For each solvent, those effects can be pretty hard to figure out, but fortunately all we care about here is the change when a little solute is added, because that's what changes the boiling point. Let's think of what happens when you add just a little solute, not enough for there to be much interaction between the solute molecules or ions. The solute may change the entropy and energy of the solvent, but that effect isn't sensitive to changes in the number of solvent molecules because each solute molecule is completely surrounded by solvent anyway. The key change is this: when a solvent molecule evaporates, it leaves less room for the solute molecules to rattle around in. There are fewer states available to them. Another way to say that is that they have lost some entropy. If, say, 1% of the solvent boiled away each solute molecule would have only 99% as many states available to it, so it would lose about 0.01 of entropy, in natural entropy units. The entropy loss per solute molecule doesn't depend on its molecular properties, so neither does the effect on the boiling point!
mike w
This simple everyday question has some interesting physics in it, and I've re-thought the answer a few times. The question is whether for small non-volatile solute concentrations the boiling point elevation (or equivalently, the vapor pressure reduction) depends only on the concentration of solute molecules, not on any of their properties. I'm sure the argument is in physical chemistry textbooks, but these days it's easy to get lazy and try to get all info from the Web or by thinking.
At first I wrote yes, then altered the answer to say sort-of. After some thought, the answer is yes for any non-ionic solute. I'll post an update when I'm more sure about ionic solutes.
Anyway, here's the argument for non-ionic solutes. These have no long-range interactions with each other or the solvent.
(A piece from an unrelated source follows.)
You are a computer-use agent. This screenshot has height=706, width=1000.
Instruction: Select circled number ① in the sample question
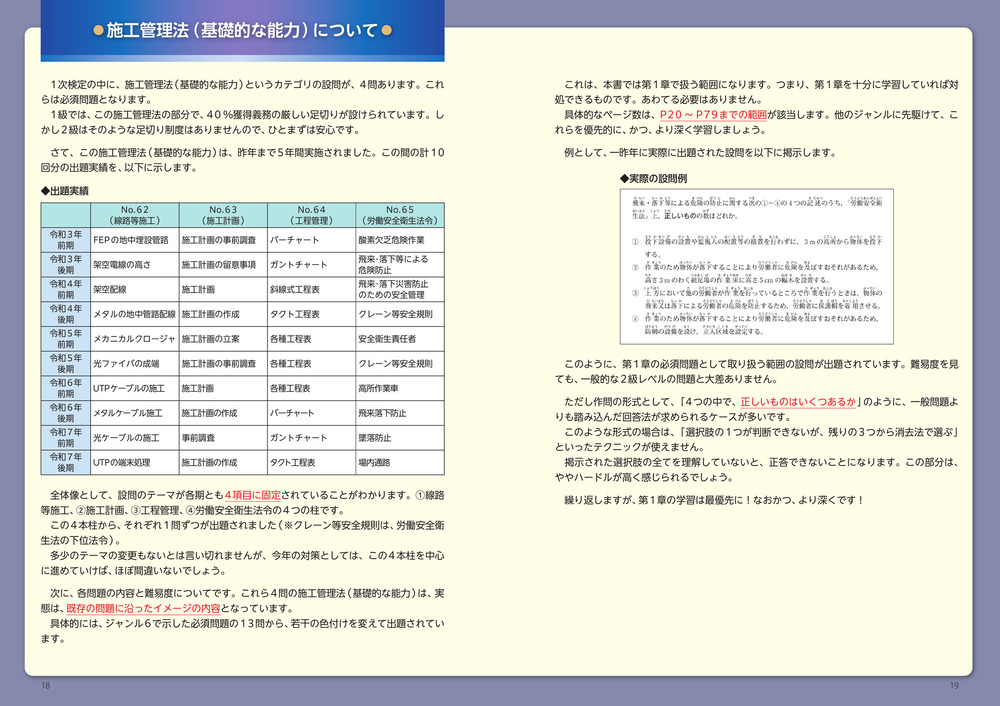click(636, 242)
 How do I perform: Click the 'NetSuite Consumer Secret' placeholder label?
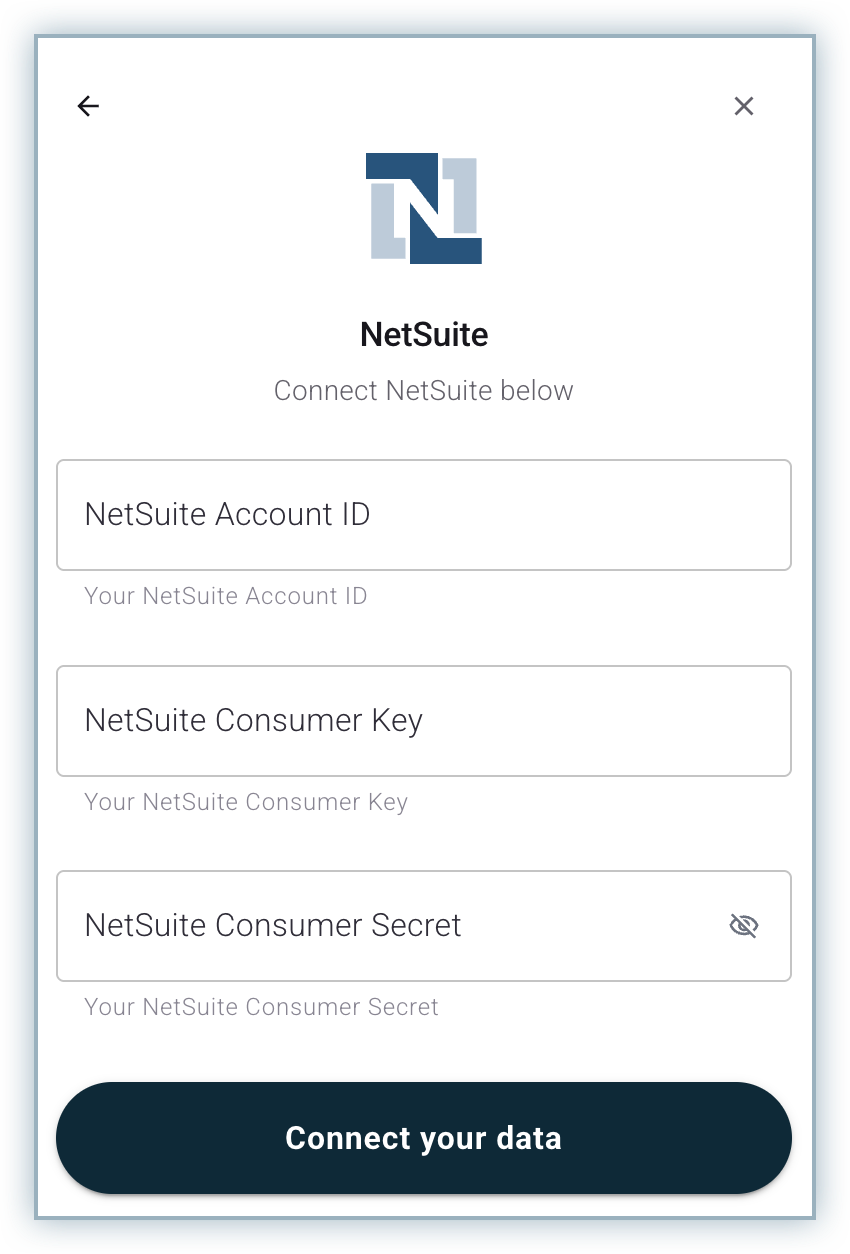pos(273,926)
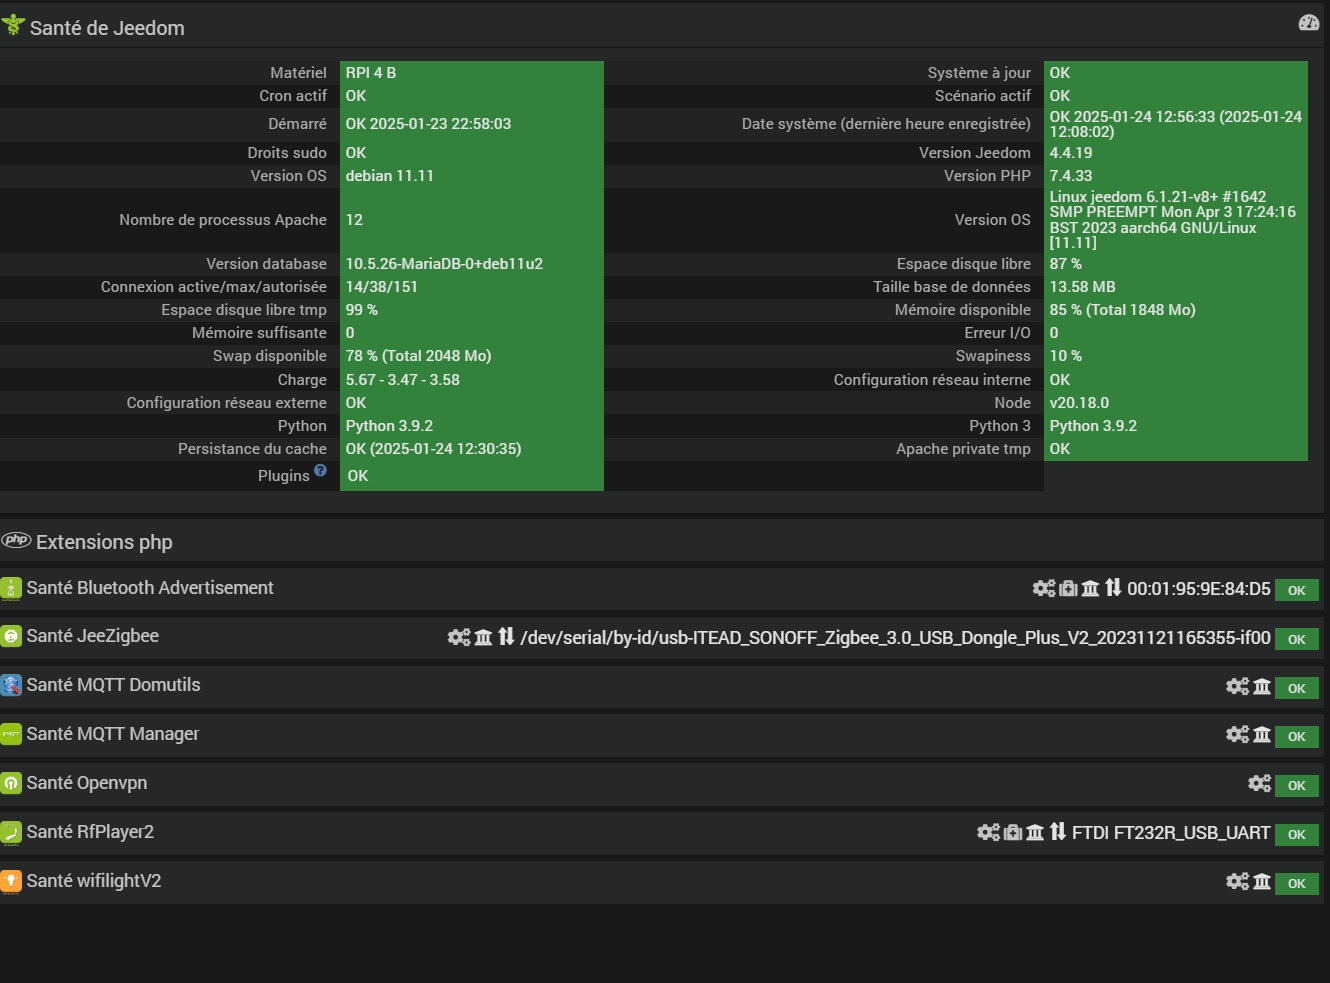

So you can break up the free energy into four parts:
1. from pure solvent regions.
2. from little balls of solvent each containing one solute molecule
3. from solute-solute interactions.
4. the part from the entropy of where the solute molecules are
Term 4 is the one that gives the effect we discussed above.
Term 3 is negligibly small for dilute solutions.
Term 2 doesn't change when a solvent molecule evaporates, because the number of solute molecules doesn't change.
Term 1 is the same as for pure solvent.
So the free-energy change when a solvent molecule leaves to go to the vapor (or the solid) is the same as for the pure solvent plus the term we calculated which depends only on the solvent and the density of solute molecules.
This is the sort of argument which must seem boring to most people, but some of us get a big thrill when some exact rigorous result like that pops out of the murk of complications that are important for most problems.
As I said, things get a little more complicated if there are long-range electrostatic interactions, so an update will follow.
mike w, again
p.s. A preliminary calculation of what happens with salts (ions) indicate that they only have the same effect on the boiling point as other solutes when their concentration is significantly lower than the background ionic concentration in the solvent. In water that's 10
-7 M each of H
+ and OH
-. So for the sorts of salt concentration which have a major effect, electrostatic interactions make the effect per ion different from the result per molecule for non-ionic solutes.